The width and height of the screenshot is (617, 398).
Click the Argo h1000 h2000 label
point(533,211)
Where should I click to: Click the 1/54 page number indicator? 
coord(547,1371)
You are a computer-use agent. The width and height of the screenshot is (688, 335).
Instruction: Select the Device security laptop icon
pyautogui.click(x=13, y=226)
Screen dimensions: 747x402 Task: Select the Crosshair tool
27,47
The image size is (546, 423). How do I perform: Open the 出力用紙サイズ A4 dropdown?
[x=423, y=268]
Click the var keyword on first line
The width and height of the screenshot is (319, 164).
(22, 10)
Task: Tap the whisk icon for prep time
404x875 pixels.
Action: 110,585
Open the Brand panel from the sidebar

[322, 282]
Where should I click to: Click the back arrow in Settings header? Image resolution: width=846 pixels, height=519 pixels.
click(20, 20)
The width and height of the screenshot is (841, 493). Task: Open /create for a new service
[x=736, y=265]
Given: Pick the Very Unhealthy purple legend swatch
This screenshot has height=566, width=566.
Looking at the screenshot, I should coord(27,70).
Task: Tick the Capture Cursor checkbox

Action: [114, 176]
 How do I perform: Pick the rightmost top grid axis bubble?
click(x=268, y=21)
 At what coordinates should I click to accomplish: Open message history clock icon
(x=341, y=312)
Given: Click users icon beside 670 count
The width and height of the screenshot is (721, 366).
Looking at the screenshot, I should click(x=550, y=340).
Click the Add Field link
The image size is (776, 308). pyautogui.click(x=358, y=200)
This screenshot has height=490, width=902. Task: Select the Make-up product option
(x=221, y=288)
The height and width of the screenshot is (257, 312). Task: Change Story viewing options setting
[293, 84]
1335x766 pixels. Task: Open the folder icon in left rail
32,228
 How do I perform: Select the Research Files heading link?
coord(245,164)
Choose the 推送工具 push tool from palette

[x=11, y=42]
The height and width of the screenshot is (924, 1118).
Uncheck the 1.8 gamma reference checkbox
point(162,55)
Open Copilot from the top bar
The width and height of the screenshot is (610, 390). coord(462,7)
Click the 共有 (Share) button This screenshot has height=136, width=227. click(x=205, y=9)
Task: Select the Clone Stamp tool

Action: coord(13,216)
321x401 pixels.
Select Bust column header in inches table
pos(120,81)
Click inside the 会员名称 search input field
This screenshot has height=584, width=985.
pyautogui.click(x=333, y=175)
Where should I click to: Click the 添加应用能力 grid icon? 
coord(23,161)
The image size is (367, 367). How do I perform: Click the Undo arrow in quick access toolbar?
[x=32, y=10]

++++

Copy every one of the records above line for line, with no changes.

The width and height of the screenshot is (617, 398).
Click the Argo h1000 h2000 label
point(533,211)
Where should I click to: Click the 1/54 page number indicator? 
coord(547,1371)
You are a computer-use agent. The width and height of the screenshot is (688, 335).
Instruction: Select the Device security laptop icon
pyautogui.click(x=13, y=226)
Screen dimensions: 747x402 Task: Select the Crosshair tool
27,47
The image size is (546, 423). How do I perform: Open the 出力用紙サイズ A4 dropdown?
[x=423, y=268]
Click the var keyword on first line
The width and height of the screenshot is (319, 164).
(22, 10)
Task: Tap the whisk icon for prep time
404x875 pixels.
Action: 110,585
Open the Brand panel from the sidebar

[322, 282]
Where should I click to: Click the back arrow in Settings header? Image resolution: width=846 pixels, height=519 pixels.
click(20, 20)
The width and height of the screenshot is (841, 493). Task: Open /create for a new service
[x=736, y=265]
Given: Pick the Very Unhealthy purple legend swatch
This screenshot has height=566, width=566.
Looking at the screenshot, I should coord(27,70).
Task: Tick the Capture Cursor checkbox

Action: [114, 176]
 How do I perform: Pick the rightmost top grid axis bubble?
click(x=268, y=21)
 At what coordinates should I click to accomplish: Open message history clock icon
(x=341, y=312)
Given: Click users icon beside 670 count
The width and height of the screenshot is (721, 366).
Looking at the screenshot, I should click(x=550, y=340).
Click the Add Field link
The image size is (776, 308). pyautogui.click(x=358, y=200)
This screenshot has height=490, width=902. Task: Select the Make-up product option
(x=221, y=288)
The height and width of the screenshot is (257, 312). Task: Change Story viewing options setting
[293, 84]
1335x766 pixels. Task: Open the folder icon in left rail
32,228
 How do I perform: Select the Research Files heading link?
coord(245,164)
Choose the 推送工具 push tool from palette

[x=11, y=42]
The height and width of the screenshot is (924, 1118).
Uncheck the 1.8 gamma reference checkbox
point(162,55)
Open Copilot from the top bar
The width and height of the screenshot is (610, 390). coord(462,7)
Click the 共有 (Share) button This screenshot has height=136, width=227. click(x=205, y=9)
Task: Select the Clone Stamp tool

Action: coord(13,216)
321x401 pixels.
Select Bust column header in inches table
pos(120,81)
Click inside the 会员名称 search input field
This screenshot has height=584, width=985.
pyautogui.click(x=333, y=175)
Where should I click to: Click the 添加应用能力 grid icon? 
coord(23,161)
The image size is (367, 367). How do I perform: Click the Undo arrow in quick access toolbar?
[x=32, y=10]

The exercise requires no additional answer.